Render all the rows below as a Markdown table with two columns, Number and Line, giving each non-blank line its own number. Leave out blank lines.

_ _ _ _ _

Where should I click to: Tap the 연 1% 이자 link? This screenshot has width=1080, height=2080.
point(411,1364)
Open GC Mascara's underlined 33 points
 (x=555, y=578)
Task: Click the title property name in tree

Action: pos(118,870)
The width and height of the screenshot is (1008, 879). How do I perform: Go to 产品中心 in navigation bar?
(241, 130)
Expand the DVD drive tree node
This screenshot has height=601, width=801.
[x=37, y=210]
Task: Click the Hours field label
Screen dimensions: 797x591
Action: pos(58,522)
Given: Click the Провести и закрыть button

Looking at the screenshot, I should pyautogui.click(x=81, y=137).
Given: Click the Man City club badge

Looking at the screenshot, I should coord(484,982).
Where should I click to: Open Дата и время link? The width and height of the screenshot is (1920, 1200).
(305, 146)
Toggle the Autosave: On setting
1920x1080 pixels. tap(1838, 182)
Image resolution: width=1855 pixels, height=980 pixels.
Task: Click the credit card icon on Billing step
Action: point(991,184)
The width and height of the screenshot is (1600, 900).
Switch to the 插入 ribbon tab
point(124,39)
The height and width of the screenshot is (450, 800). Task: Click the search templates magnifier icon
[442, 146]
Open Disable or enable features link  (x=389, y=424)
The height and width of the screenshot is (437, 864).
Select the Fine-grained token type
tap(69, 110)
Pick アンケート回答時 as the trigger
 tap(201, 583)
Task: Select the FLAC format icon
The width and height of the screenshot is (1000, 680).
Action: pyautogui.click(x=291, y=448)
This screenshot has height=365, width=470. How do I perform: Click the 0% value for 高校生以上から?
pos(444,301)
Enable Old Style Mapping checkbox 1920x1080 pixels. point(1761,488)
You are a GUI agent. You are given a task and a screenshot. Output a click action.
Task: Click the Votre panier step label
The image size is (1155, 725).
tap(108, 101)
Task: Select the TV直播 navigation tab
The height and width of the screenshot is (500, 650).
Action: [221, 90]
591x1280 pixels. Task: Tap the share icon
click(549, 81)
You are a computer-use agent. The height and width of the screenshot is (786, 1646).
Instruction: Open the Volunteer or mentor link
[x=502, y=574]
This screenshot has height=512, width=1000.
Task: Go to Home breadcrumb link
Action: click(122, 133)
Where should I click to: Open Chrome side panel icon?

_ _ _ _ _

#### [CORRECT RESPONSE]
| Number | Line |
|---|---|
| 1 | Where should I click to: Tap the 연 1% 이자 link? This screenshot has width=1080, height=2080. |
| 2 | point(411,1364) |
| 3 | Open GC Mascara's underlined 33 points |
| 4 |  (x=555, y=578) |
| 5 | Task: Click the title property name in tree |
| 6 | Action: pos(118,870) |
| 7 | The width and height of the screenshot is (1008, 879). How do I perform: Go to 产品中心 in navigation bar? |
| 8 | (241, 130) |
| 9 | Expand the DVD drive tree node |
| 10 | This screenshot has height=601, width=801. |
| 11 | [x=37, y=210] |
| 12 | Task: Click the Hours field label |
| 13 | Screen dimensions: 797x591 |
| 14 | Action: pos(58,522) |
| 15 | Given: Click the Провести и закрыть button |
| 16 | Looking at the screenshot, I should pyautogui.click(x=81, y=137). |
| 17 | Given: Click the Man City club badge |
| 18 | Looking at the screenshot, I should coord(484,982). |
| 19 | Where should I click to: Open Дата и время link? The width and height of the screenshot is (1920, 1200). |
| 20 | (305, 146) |
| 21 | Toggle the Autosave: On setting |
| 22 | 1920x1080 pixels. tap(1838, 182) |
| 23 | Image resolution: width=1855 pixels, height=980 pixels. |
| 24 | Task: Click the credit card icon on Billing step |
| 25 | Action: point(991,184) |
| 26 | The width and height of the screenshot is (1600, 900). |
| 27 | Switch to the 插入 ribbon tab |
| 28 | point(124,39) |
| 29 | The height and width of the screenshot is (450, 800). Task: Click the search templates magnifier icon |
| 30 | [442, 146] |
| 31 | Open Disable or enable features link  (x=389, y=424) |
| 32 | The height and width of the screenshot is (437, 864). |
| 33 | Select the Fine-grained token type |
| 34 | tap(69, 110) |
| 35 | Pick アンケート回答時 as the trigger |
| 36 |  tap(201, 583) |
| 37 | Task: Select the FLAC format icon |
| 38 | The width and height of the screenshot is (1000, 680). |
| 39 | Action: pyautogui.click(x=291, y=448) |
| 40 | This screenshot has height=365, width=470. How do I perform: Click the 0% value for 高校生以上から? |
| 41 | pos(444,301) |
| 42 | Enable Old Style Mapping checkbox 1920x1080 pixels. point(1761,488) |
| 43 | You are a GUI agent. You are given a task and a screenshot. Output a click action. |
| 44 | Task: Click the Votre panier step label |
| 45 | The image size is (1155, 725). |
| 46 | tap(108, 101) |
| 47 | Task: Select the TV直播 navigation tab |
| 48 | The height and width of the screenshot is (500, 650). |
| 49 | Action: [221, 90] |
| 50 | 591x1280 pixels. Task: Tap the share icon |
| 51 | click(549, 81) |
| 52 | You are a computer-use agent. The height and width of the screenshot is (786, 1646). |
| 53 | Instruction: Open the Volunteer or mentor link |
| 54 | [x=502, y=574] |
| 55 | This screenshot has height=512, width=1000. |
| 56 | Task: Go to Home breadcrumb link |
| 57 | Action: click(122, 133) |
| 58 | Where should I click to: Open Chrome side panel icon? |